Düsseldorf Schwappt Insolvenz von Toys 'R' Us nach Europa?

Düsseldorf · Der Spielwarenhändler beantragt in den USA Gläubigerschutz. Die Gewerkschaft Verdi wirft dem Konzern eine Salami-Taktik vor.

Toys 'R' Us: Insolvenz der Spielwaren-Kette auch in Europa?
Foto: rtr, AH/ar/TB

Nahezu auf den Tag genau vor 30 Jahren eröffnete in einem wenig schmucken Gewerbegebiet an der Bundesstraße 9 in Koblenz ein riesiger Spielwarenladen mit knallbuntem Schriftzug: Toys 'R' Us, der Spielwaren-Supermarkt aus den USA, hatte in der Republik Fuß gefasst. Das Geschäftskonzept unterscheidet sich bis heute deutlich vom Altbewährten. Statt liebevoll ausgestellter Spielzeuge gibt es auf riesigen Verkaufsflächen (4200 Quadratmeter) mit Discounter-Ästhetik ein enormes Sortiment, gut ausgeleuchtet mit gleißend hellem Licht (1000 statt der gängigen 700 Lux). Das Gros der Filialen ist für die Hauptkundengruppe ohne Begleitung der Eltern nicht zu erreichen: Die Standorte liegen überwiegend außerhalb der Städte, dafür in unmittelbarer Nähe von Autobahnen oder Schnellstraßen mit ausreichend großen Parkplatzflächen.

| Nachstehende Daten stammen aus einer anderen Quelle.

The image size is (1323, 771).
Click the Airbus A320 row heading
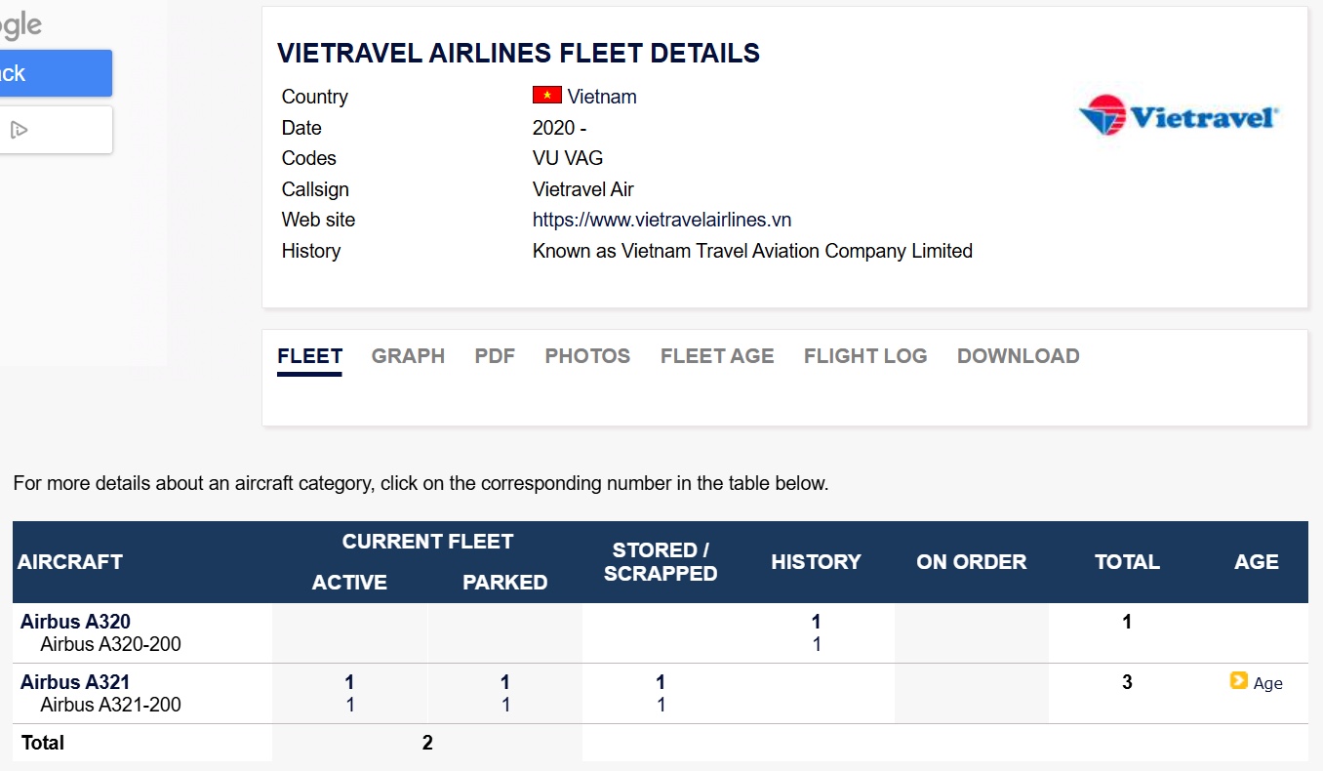75,622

Die hiesige Spielwarenindustrie reagierte 1987 entsetzt auf den US-Angreifer, versuchte mit Hilfe von Bauvorschriften und anderen Verwaltungstricks, dem Expansionsdrang einen Riegel vorzuschieben. Vergeblich. Toys 'R' Us gilt heute mit 66 Filialen in Deutschland als fest etabliert.

Für Verunsicherung dürften jedoch die gestrigen Nachrichten gesorgt haben, die aus den USA nach Europa herüberschwappten: Das im US-Bundesstaat New Jersey beheimatete Unternehmen meldete Gläubigerschutz an. Ein ähnlicher Schritt sei im benachbarten Kanada geplant, teilte der Konzern mit. Die in Köln beheimatete Geschäftsführung des deutschen Ablegers bemühte sich jedoch rasch, klarzustellen, dass der Betrieb der hiesigen Filialen weiterlaufe. "Entscheidend ist, dass die operativen Gesellschaften in Europa, Asien und Australien nicht Teil der derzeit in den USA und Kanada stattfindenden Restrukturierungsprozesse sind", teilte das Unternehmen mit. Sowohl die Märkte als auch die Online-Shops ständen den Kunden wie gewohnt zur Verfügung.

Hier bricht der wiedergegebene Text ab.